What you are asked to do: Please pull out every line from the first one through the line containing "tap(1527, 476)", word for word, with the pictures left out.
>>>
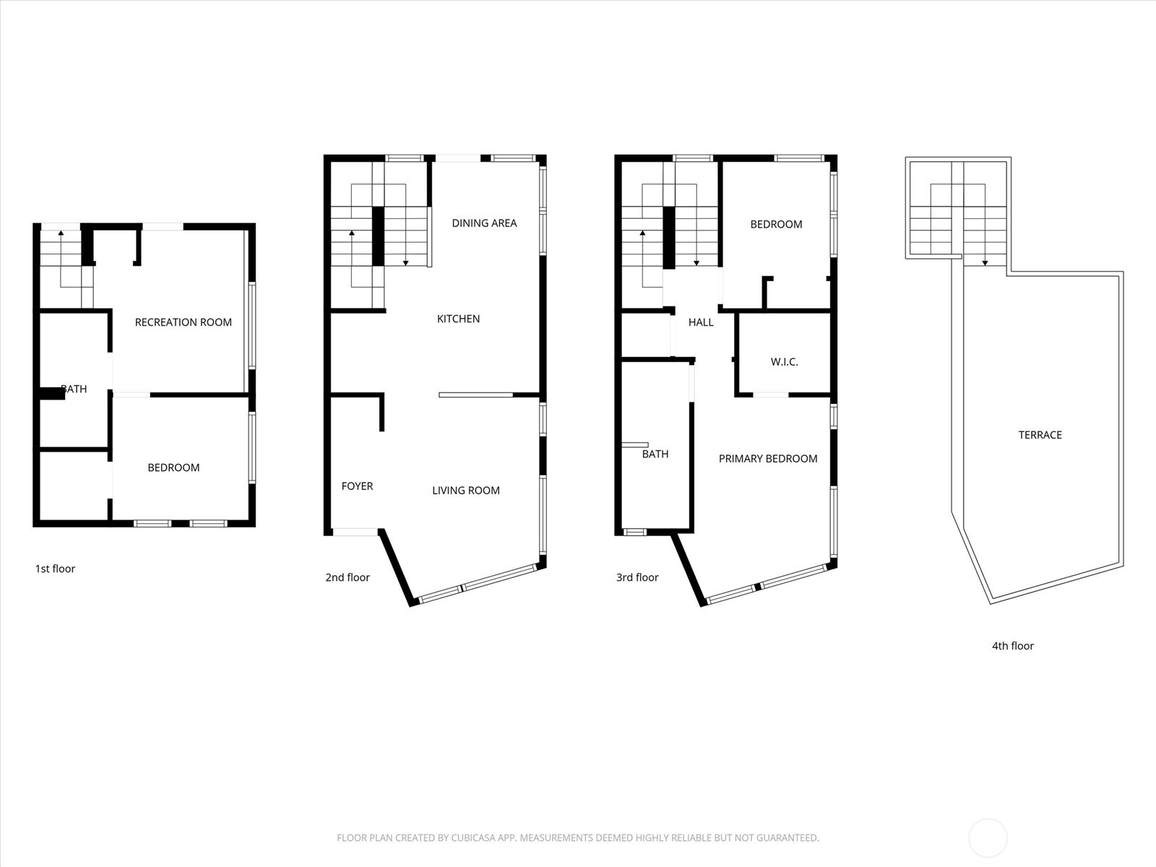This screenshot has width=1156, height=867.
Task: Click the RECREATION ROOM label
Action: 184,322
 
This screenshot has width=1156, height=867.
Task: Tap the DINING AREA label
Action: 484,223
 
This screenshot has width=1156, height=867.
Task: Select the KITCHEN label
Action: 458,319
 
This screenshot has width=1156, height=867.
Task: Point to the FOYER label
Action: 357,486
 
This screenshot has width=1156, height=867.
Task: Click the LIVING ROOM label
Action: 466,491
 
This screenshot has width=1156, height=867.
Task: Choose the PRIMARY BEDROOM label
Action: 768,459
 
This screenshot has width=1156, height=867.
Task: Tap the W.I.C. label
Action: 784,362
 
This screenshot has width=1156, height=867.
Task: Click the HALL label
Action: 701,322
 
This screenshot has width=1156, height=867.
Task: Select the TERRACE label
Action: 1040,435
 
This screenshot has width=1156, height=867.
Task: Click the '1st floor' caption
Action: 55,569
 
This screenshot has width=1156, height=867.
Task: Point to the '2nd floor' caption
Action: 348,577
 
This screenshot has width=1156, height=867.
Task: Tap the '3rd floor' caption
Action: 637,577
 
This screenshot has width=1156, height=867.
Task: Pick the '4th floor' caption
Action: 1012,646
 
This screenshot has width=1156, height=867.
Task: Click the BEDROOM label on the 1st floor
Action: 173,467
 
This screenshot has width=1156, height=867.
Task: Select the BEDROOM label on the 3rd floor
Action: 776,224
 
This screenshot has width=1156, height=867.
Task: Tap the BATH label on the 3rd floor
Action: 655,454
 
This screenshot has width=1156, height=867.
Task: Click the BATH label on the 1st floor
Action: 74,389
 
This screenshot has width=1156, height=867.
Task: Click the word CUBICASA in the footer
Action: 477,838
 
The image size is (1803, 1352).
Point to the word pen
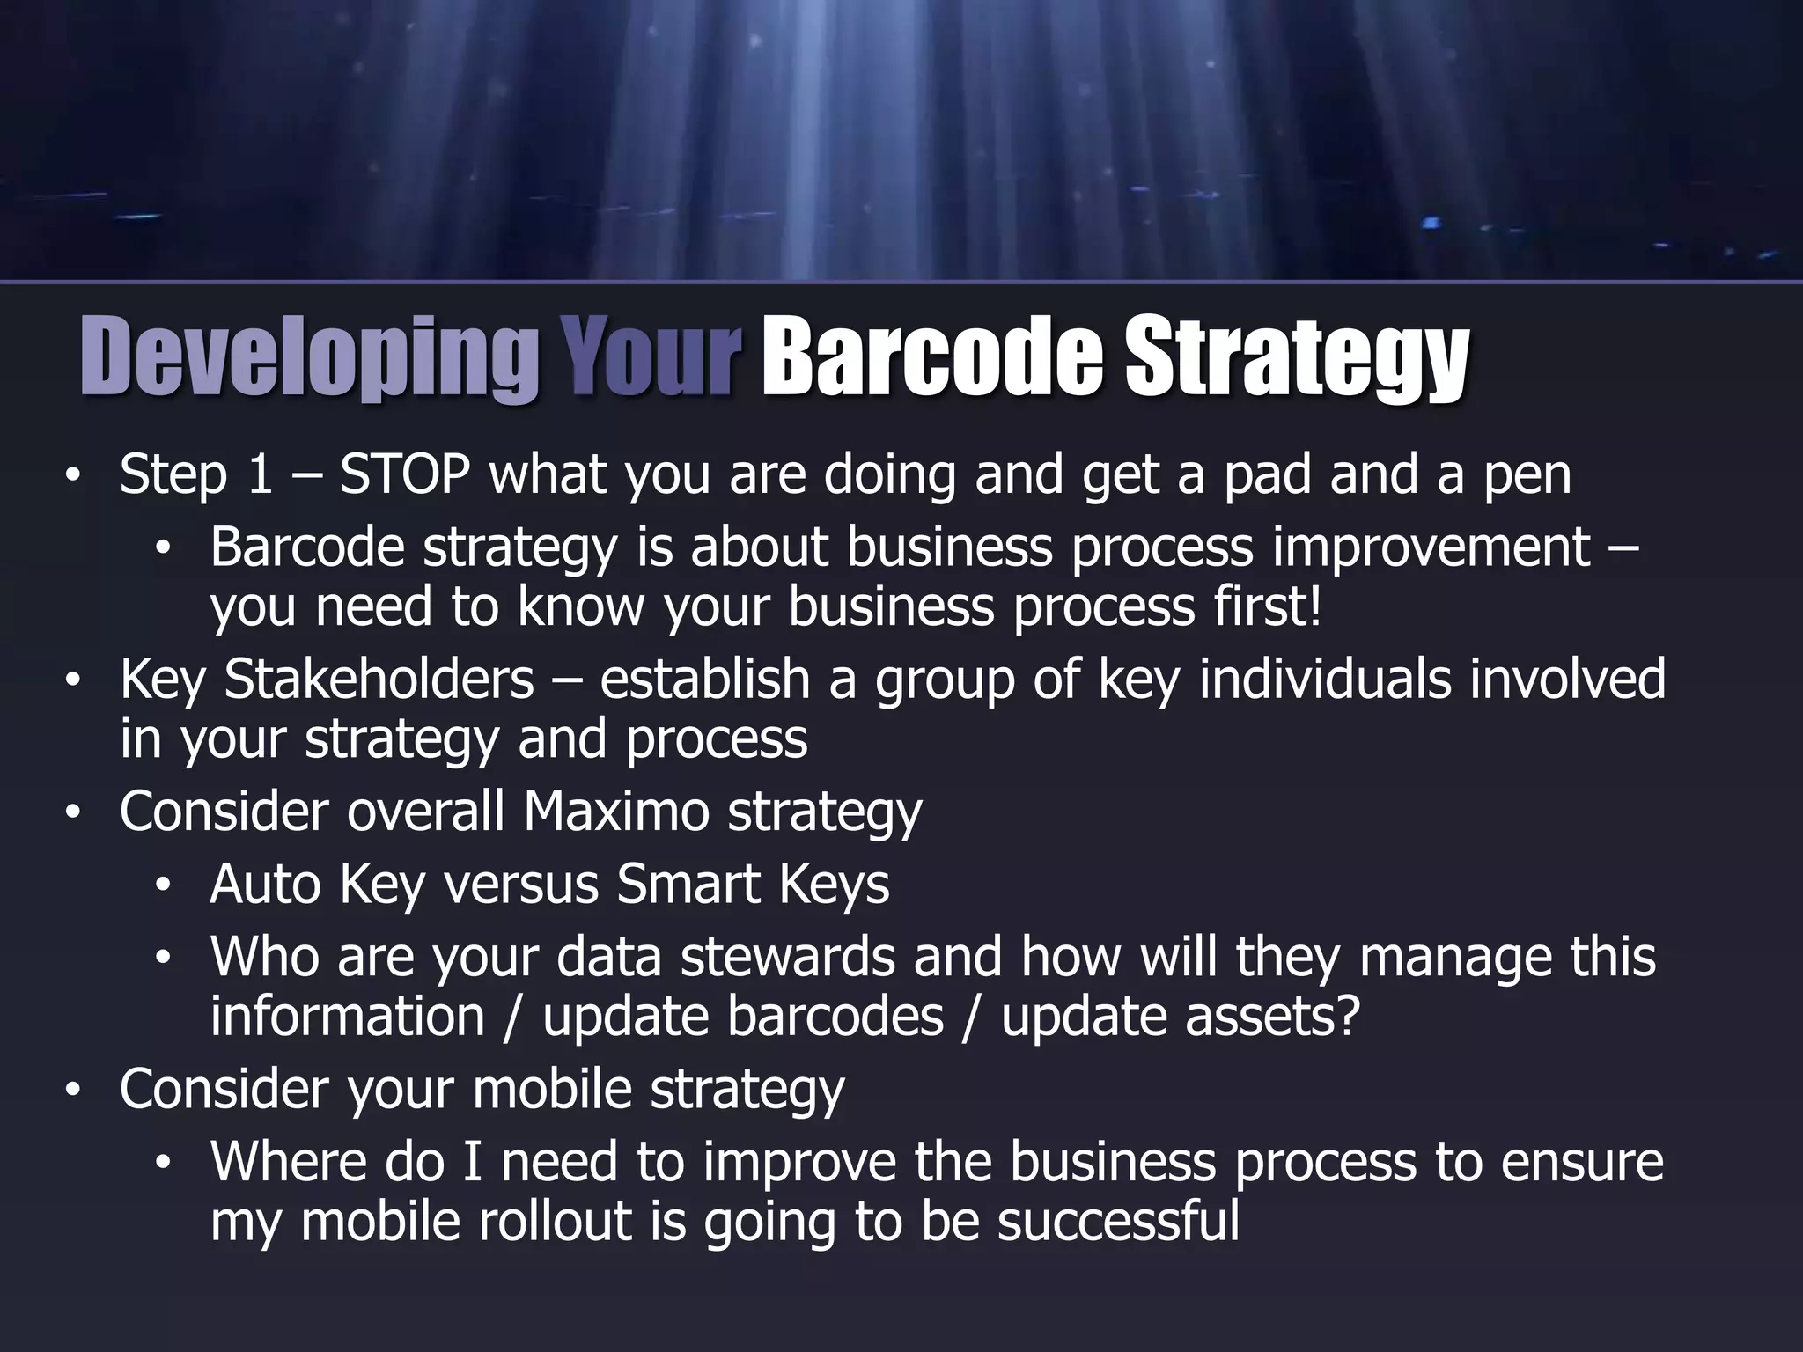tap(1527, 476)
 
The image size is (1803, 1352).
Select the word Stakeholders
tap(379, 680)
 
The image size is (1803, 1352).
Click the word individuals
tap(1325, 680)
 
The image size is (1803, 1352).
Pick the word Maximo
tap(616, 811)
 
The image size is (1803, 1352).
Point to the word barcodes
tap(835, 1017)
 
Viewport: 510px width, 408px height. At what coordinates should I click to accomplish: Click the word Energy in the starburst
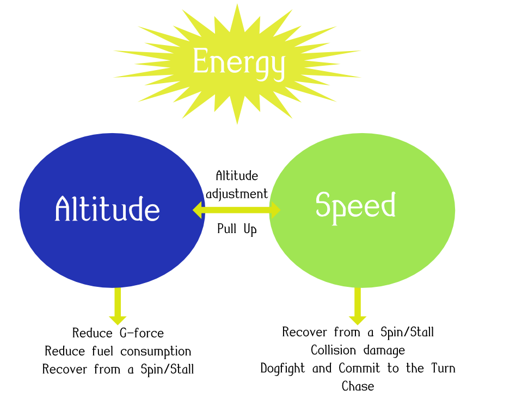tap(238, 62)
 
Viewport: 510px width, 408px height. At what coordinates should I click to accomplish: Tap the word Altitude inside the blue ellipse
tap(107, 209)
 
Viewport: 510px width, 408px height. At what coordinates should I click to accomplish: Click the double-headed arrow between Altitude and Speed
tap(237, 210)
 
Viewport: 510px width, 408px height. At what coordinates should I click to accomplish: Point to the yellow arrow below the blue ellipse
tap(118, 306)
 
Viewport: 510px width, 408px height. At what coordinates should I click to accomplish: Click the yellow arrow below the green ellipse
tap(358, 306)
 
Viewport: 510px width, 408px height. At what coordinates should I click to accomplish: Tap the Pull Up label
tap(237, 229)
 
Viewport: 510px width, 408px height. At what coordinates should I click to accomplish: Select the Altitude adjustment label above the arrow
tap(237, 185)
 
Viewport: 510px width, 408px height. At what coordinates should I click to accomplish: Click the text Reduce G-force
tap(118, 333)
<<<
Solution:
This screenshot has width=1156, height=867.
Task: Click the RECREATION ROOM label
Action: 184,322
 
This screenshot has width=1156, height=867.
Task: Tap the DINING AREA label
Action: 484,223
 
This screenshot has width=1156, height=867.
Task: Select the KITCHEN label
Action: 458,319
 
This screenshot has width=1156, height=867.
Task: Point to the FOYER label
Action: 357,486
 
This screenshot has width=1156, height=867.
Task: Click the LIVING ROOM label
Action: 466,491
 
This screenshot has width=1156, height=867.
Task: Choose the PRIMARY BEDROOM label
Action: 768,459
 
This screenshot has width=1156, height=867.
Task: Tap the W.I.C. label
Action: 784,362
 
This screenshot has width=1156, height=867.
Task: Click the HALL label
Action: 701,322
 
This screenshot has width=1156, height=867.
Task: Select the TERRACE label
Action: 1040,435
 
This screenshot has width=1156, height=867.
Task: Click the '1st floor' caption
Action: 55,569
 
This screenshot has width=1156, height=867.
Task: Point to the '2nd floor' caption
Action: 348,577
 
This screenshot has width=1156, height=867.
Task: Tap the '3rd floor' caption
Action: 637,577
 
This screenshot has width=1156, height=867.
Task: Pick the '4th floor' caption
Action: 1012,646
 
This screenshot has width=1156, height=867.
Task: Click the BEDROOM label on the 1st floor
Action: 173,467
 
This screenshot has width=1156, height=867.
Task: Select the BEDROOM label on the 3rd floor
Action: 776,224
 
This screenshot has width=1156, height=867.
Task: Tap the BATH label on the 3rd floor
Action: 655,454
 
This screenshot has width=1156, height=867.
Task: Click the BATH label on the 1st floor
Action: 74,389
 
This screenshot has width=1156, height=867.
Task: Click the word CUBICASA in the footer
Action: 477,838
 
The image size is (1803, 1352).
Point to the word pen
tap(1527, 476)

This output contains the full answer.